The planning department, he said, would generally be responsible for following up on such city reviews, but “I don’t know enough about what did or didn’t happen in the intervening 15 or 20 years to ascribe responsibility.”
Koretz aide Andy Shrader said that the councilman was unaware until recently of the agreement with Neighbors for a Safe Environment, which requires the operator to initiate the review process. Shrader said they had asked city staffers to “reinitiate the settlement agreement terms with the new operator, who might have been ducking them or may not have been aware.”
The Pico Boulevard site is now operated by Pacific Coast Energy Co., a successor to Breitburn. In response to questions, a company representative pointed to a city finding in 2006 that the facility did not pose an ongoing health risk.
“Pacific Coast Energy Co. operates in strict accordance with our conditions of approval and applicable regulatory requirements,” confirmed through inspections by other agencies, said Ben Oakley, its manager of environment, health and safety.
Oakley did not address questions about whether the company was aware of the requirement for regular reviews and whether anyone at the city had previously brought that to its attention.
Salman, who first became involved in oil issues in his South L.A. neighborhood, argued that any “serious inspection” would have tipped off the city that reviews were supposed to be happening.

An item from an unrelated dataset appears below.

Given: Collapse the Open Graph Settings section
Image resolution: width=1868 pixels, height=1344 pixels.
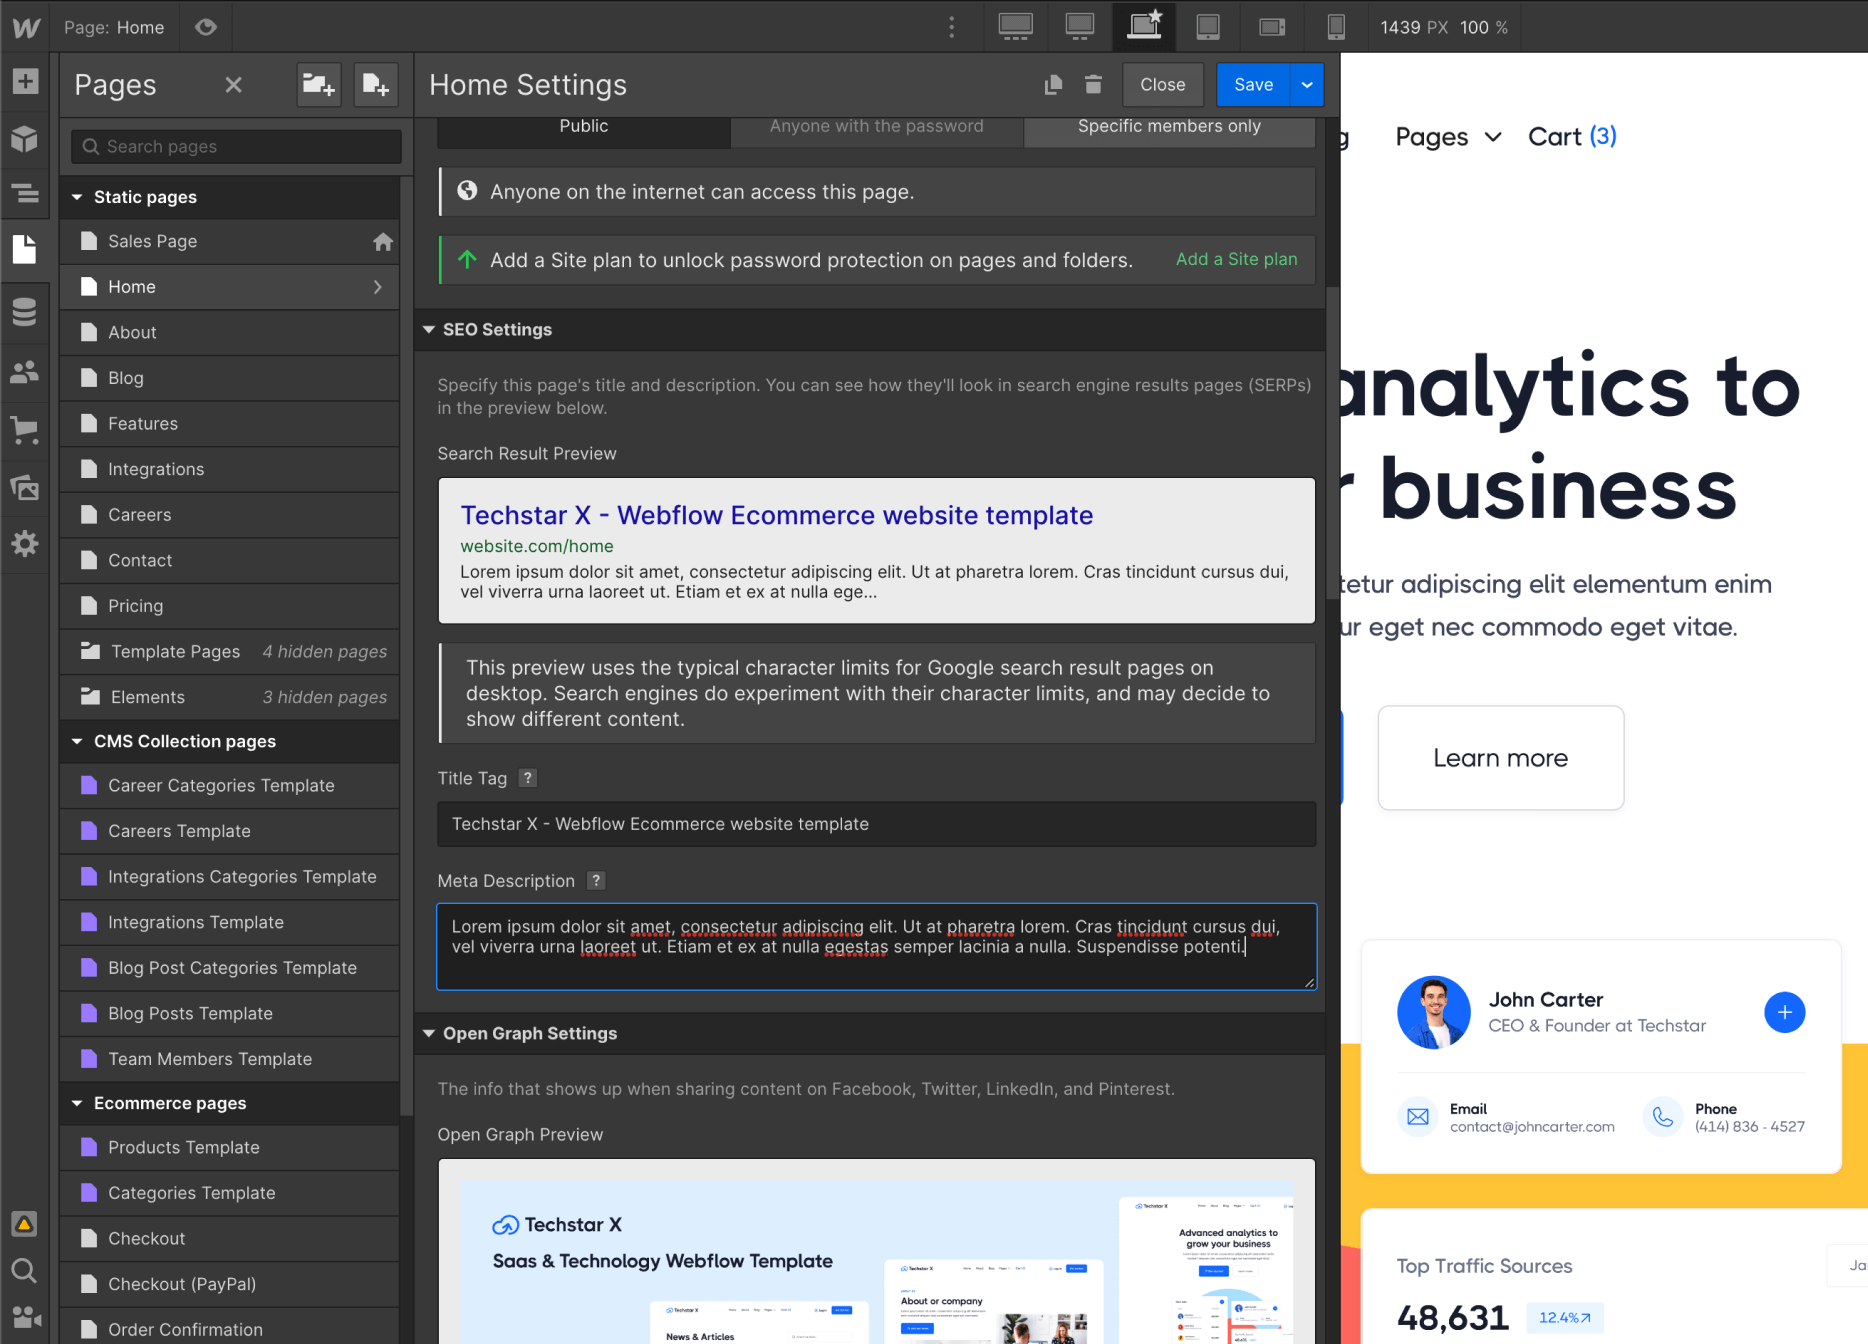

The City Council voted last year to draft an ordinance creating an annual inspection program for oil wells and facilities, but no law has come back for council approval. As of last week, L.A. was still finalizing a contract with an outside company to help develop the inspection program, according to its Department of Public Works.
Much of the focus, both for environmental activists and the council, has instead been on the idea of imposing a setback requirement between homes and oil and gas facilities, which could shutter many Los Angeles drill sites nestled in neighborhoods.
In October, environmentalists and oil workers packed a committee meeting where the city petroleum administrator presented a report estimating that requiring such a setback on existing sites could cost the city more than $700 million. Environmental advocates disputed those estimates and urged the city to press forward, while industry groups railed against the idea.
There was scant discussion of the inspection ordinance. During public testimony, one environmental activist argued that “inspecting and regulating have simply not worked” and that urban drilling needed to be phased out entirely.
Inspections “will never actually achieve the goal of making it safe for the surrounding community,” said Eric Romann, coordinator of the Stand L.A. coalition, in a later interview.
More than two years ago, Koretz introduced a motion asking city agencies to examine the Pico Boulevard facility and other drill sites in his district, but nothing happened. Shrader told residents that Koretz had instead decided to support citywide efforts.
Bookstein said he wants a review of the Westside site but that his chief goal is barring oil facilities near sensitive sites. “If I were to advocate for annual inspections, it would be a concession that I want to have this next to us for the foreseeable future,” he said.
Records for the South Coast Air Quality Management District, which handles complaints about emissions, show no recent violations at the Pico Boulevard site, but an inspection last year by the fire department found that the site had “combustible materials” on the ground. Pacific Coast Energy was ordered to remove any petroleum waste from the ground near wells and equipment.
Salman argued that based on city records, the operator had also violated city requirements by installing micro-turbines without seeking approval from the planning department, noting that city conditions had barred generating electricity on site.
Planning department spokesman Yeghig Keshishian did not comment on whether any conditions had been violated, but said the agency was weighing “appropriate next steps, which may include reviewing all of the operating conditions of approval.”